Product recommendation: A robust mobile experience was essential to a manager overseeing and traveling between multiple locations.
- “Trainers” are frequently other staff members, who may have just started a few weeks prior. (Additionally, a new employee’s trainer may change from day to day.)
Product recommendation: Introduce the concept of a “Supervisor” into the system that can be set at the discretion of the manager, allowing that supervisor to oversee the progress of their trainee.
- Today’s on-the-job training tracking is almost all paper-based and there is a widespread concern regarding the practice of trainers “pencil whipping” sign-off forms — filling paperwork in after the fact during quality control visits.
Product takeaway: Having real time tracking and easy insight into team progress would be a high value-add for managers.
Early Designs & Feedback
My goals for the manager experience were to provide the ability to browse available courses and assign them to team members, to see an overview of the trainings in progress, and to view the specific progress or record of a team member on a given course.
Manager Dashboard
While our primary product use case was training for new hires, we wanted to accommodate the ability for people in manager roles to potentially take trainings themselves. I therefore chose leave the “Trainee” view of courses as it was, and add a new view for managing courses that would be available for users with “Manager” permissions. I introduced tab navigation in the header to toggle between these two views: “Teams courses” and “My courses.”
At this point we had yet to introduce a robust person/profile object into our app, so the dashboard was organized by courses rather than by team member. I therefore proposed to include trainee avatars on each course card so active learners could be seen at a glance.
Course Reports
I next worked on a course report view that displayed a list of team members’ assignments with key progress information that was easily scannable. The list view for tablet and desktop displayed the assignee’s avatar, name and username, their progress on the the course (or completion date), the version of the course they were taking, and the trainer who signed off on their completion. Mobile phone views retained an abbreviated version of this information.
Each assignment linked to a full detail view of the learner’s course record with more granular information on individual step completion and trainer sign-off.
Course Assignment
The final piece of the puzzle was to provide managers with a way to assign a course. This required three different steps: selecting assignees, selecting courses, and optionally selecting supervisors.
Each step included search and allowed for multiple selections, and all of which could be reviewed and modified on the initial screen before sending out the assignments.
Including the ability to select multiple courses or assign to multiple people when creating assignments was an important criteria for reducing the admin burden on the field manager.
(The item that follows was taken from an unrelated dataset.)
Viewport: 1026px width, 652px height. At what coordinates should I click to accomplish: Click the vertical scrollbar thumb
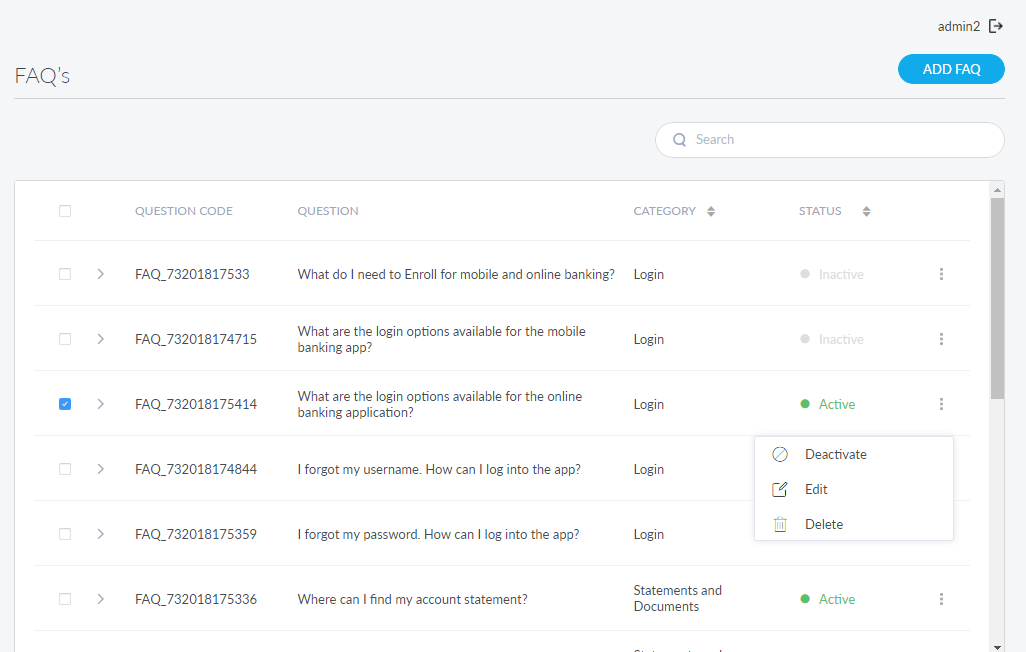pos(997,298)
It was a common scenario that a manager might want to assign a new employee many courses all up front when they started, or that a new training (such as a Limited Time Offer) might be rolled out to an entire team at once.
User Testing and Design Iteration
Our user testing included internal experience testing, remote sessions with existing customers, and formal in-person testing scenarios with external participants to mimic the restaurant environment when using the software.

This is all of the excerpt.